Available records:
>>

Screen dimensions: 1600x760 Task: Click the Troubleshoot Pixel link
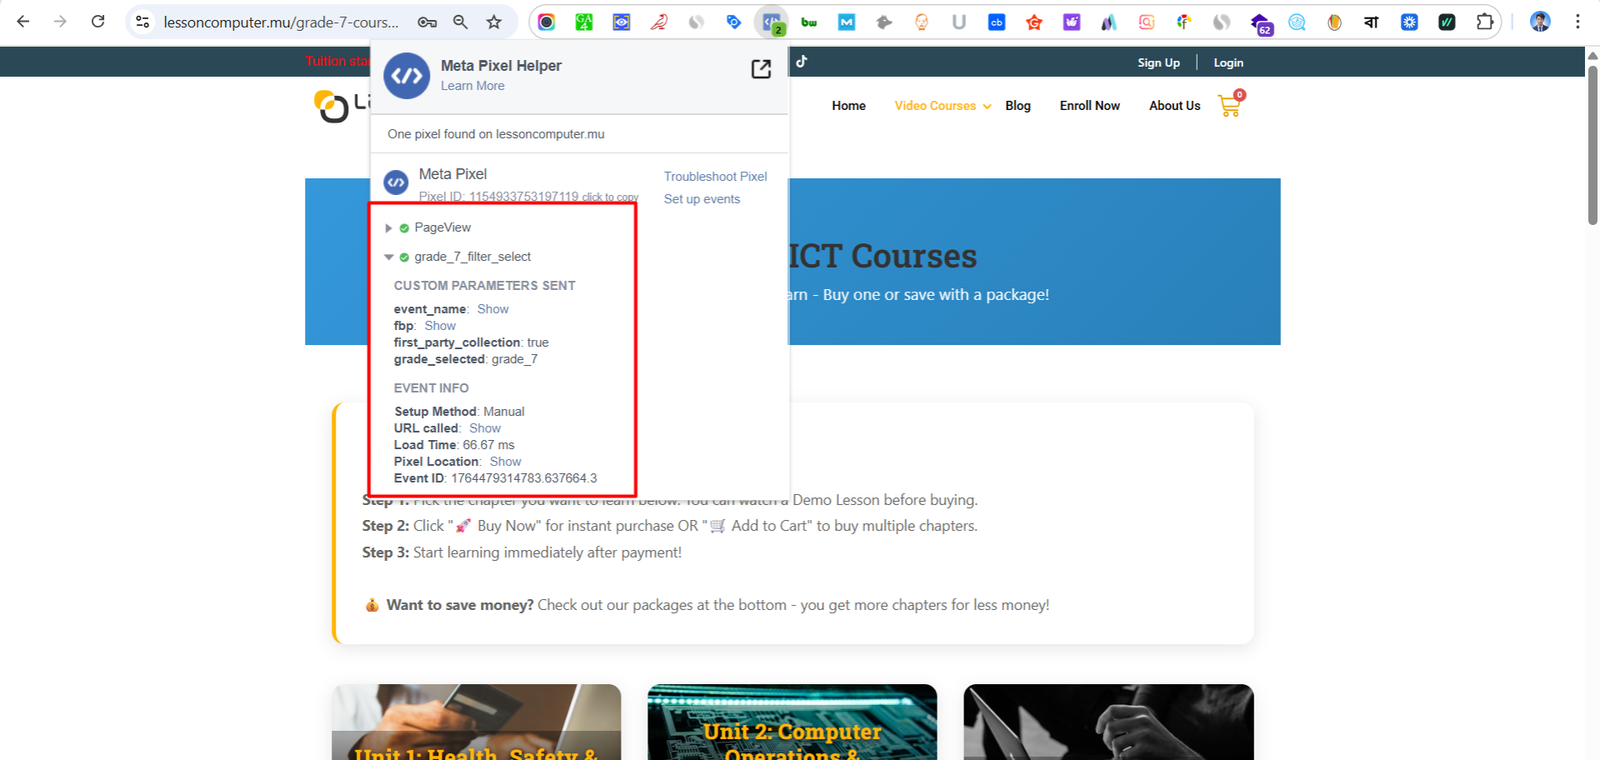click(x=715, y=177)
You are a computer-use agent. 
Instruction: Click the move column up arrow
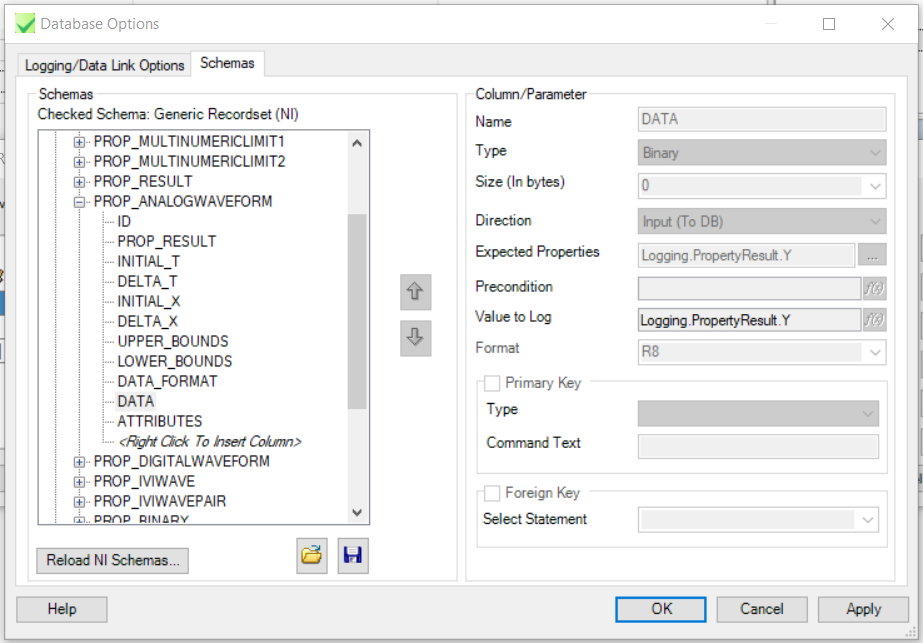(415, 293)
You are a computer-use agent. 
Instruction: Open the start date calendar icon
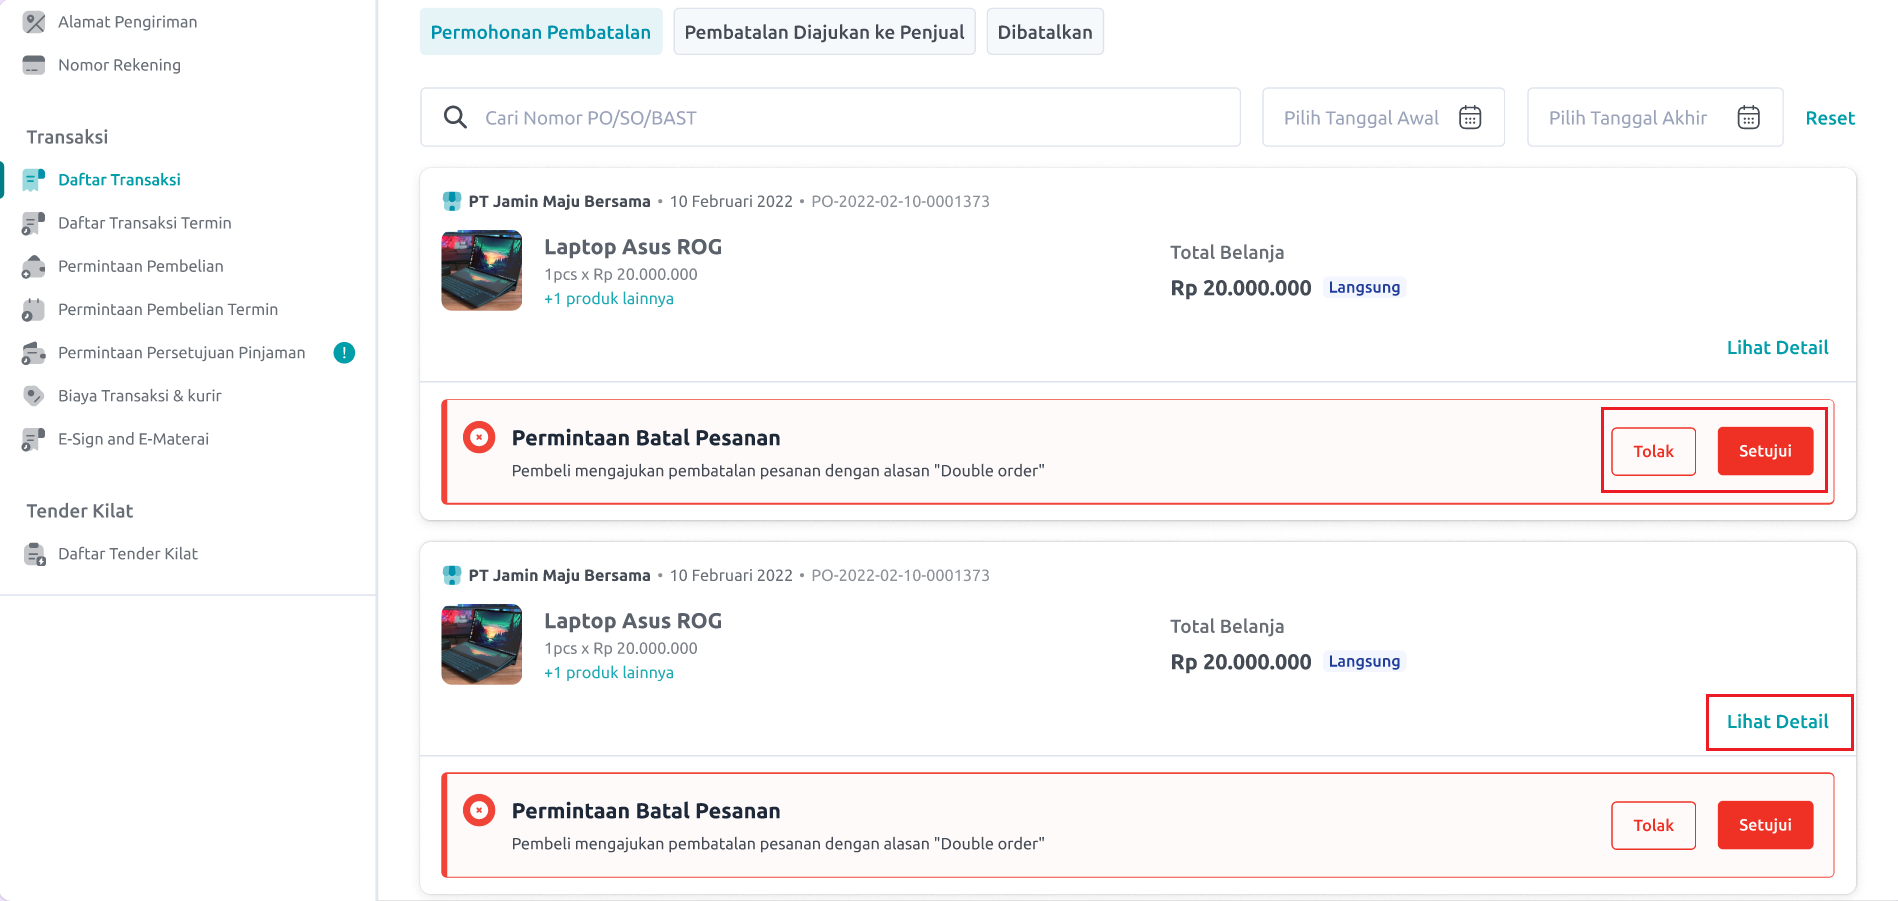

<<
>>

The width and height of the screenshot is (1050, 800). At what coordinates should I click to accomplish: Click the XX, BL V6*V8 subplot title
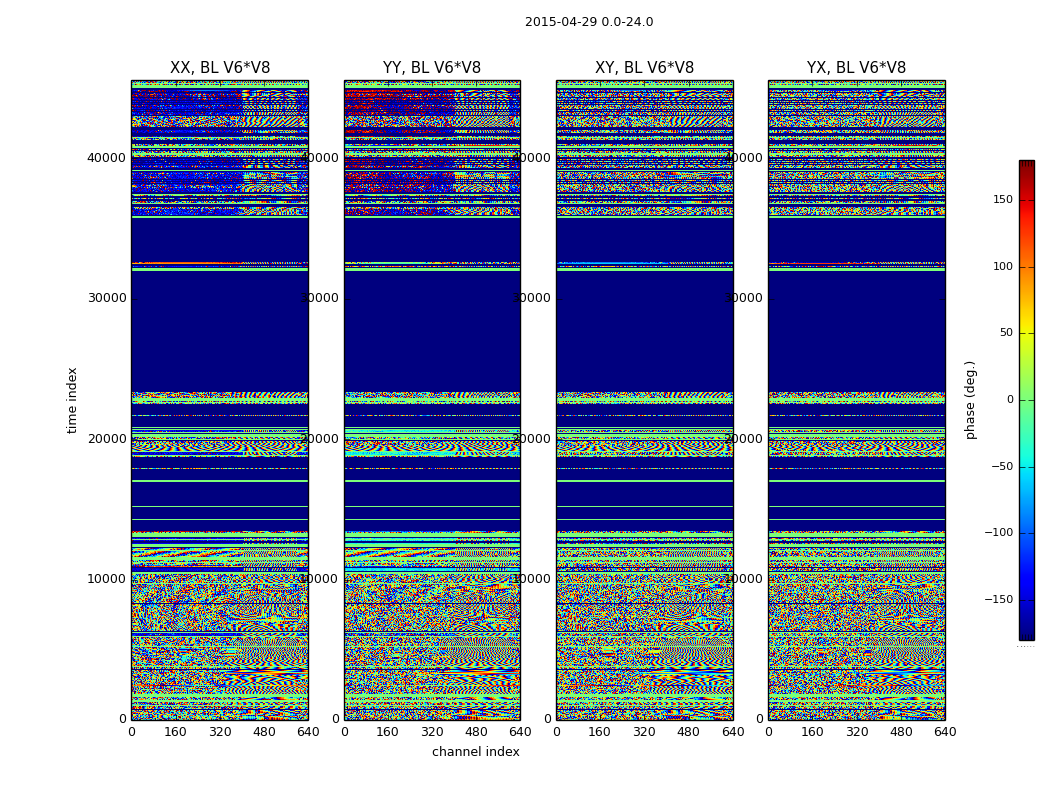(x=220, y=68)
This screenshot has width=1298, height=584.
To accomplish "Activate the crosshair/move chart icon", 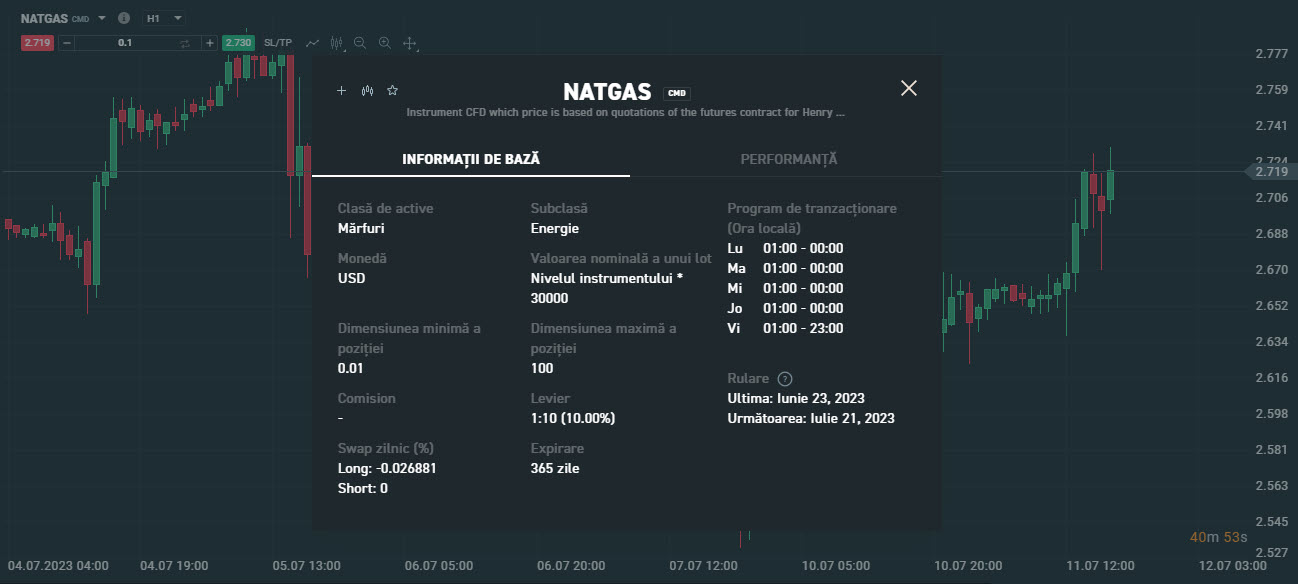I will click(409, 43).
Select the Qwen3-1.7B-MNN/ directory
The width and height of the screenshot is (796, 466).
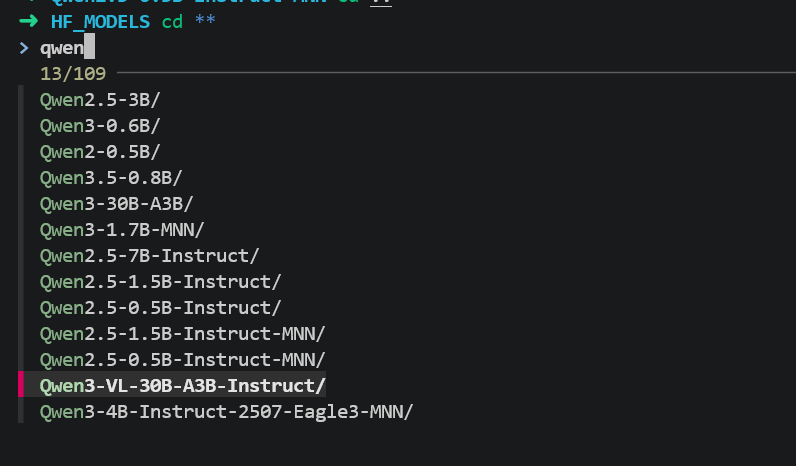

<<
>>

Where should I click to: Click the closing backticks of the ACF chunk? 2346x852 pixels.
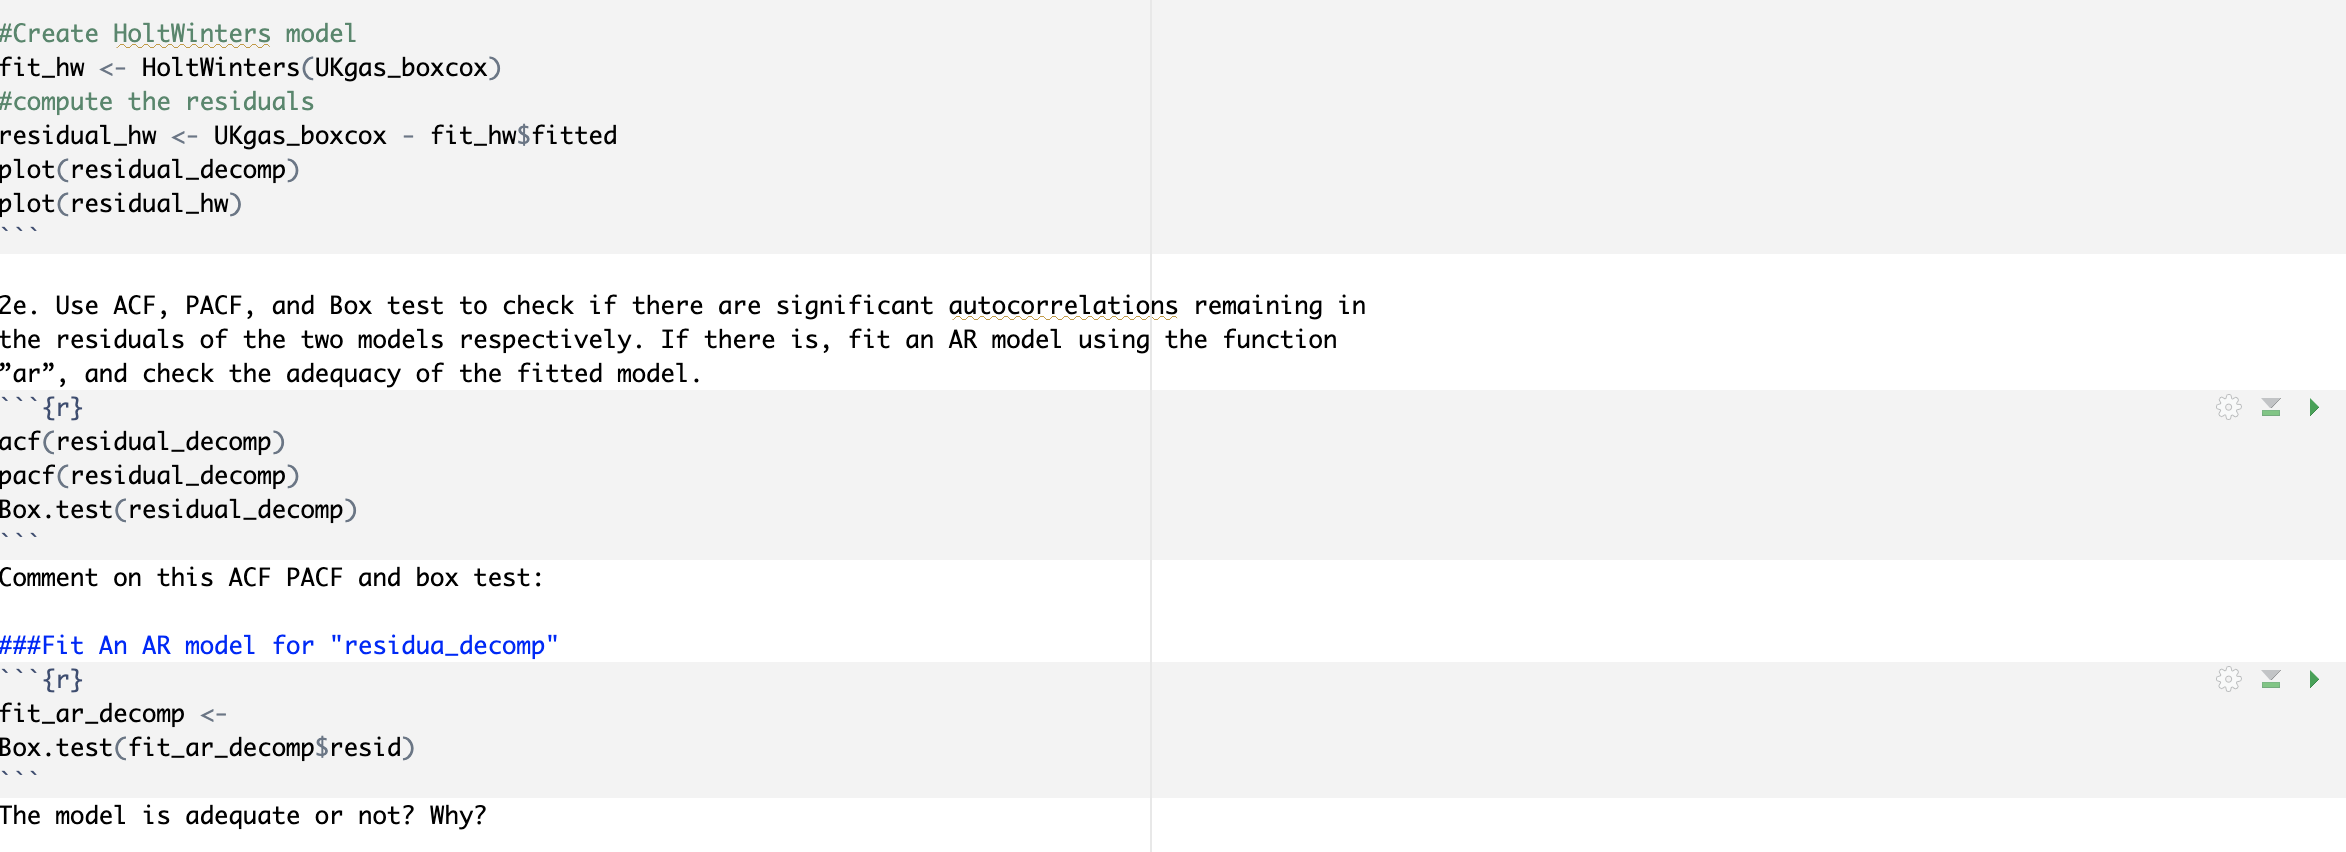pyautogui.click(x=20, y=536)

<<

What is expected:
Reproduce exactly the lines above from the line with "Select the Qwen3-1.7B-MNN/ directory" to the line with "The width and height of the screenshot is (796, 466).", including both, and add nothing.

The answer:
Select the Qwen3-1.7B-MNN/ directory
The width and height of the screenshot is (796, 466).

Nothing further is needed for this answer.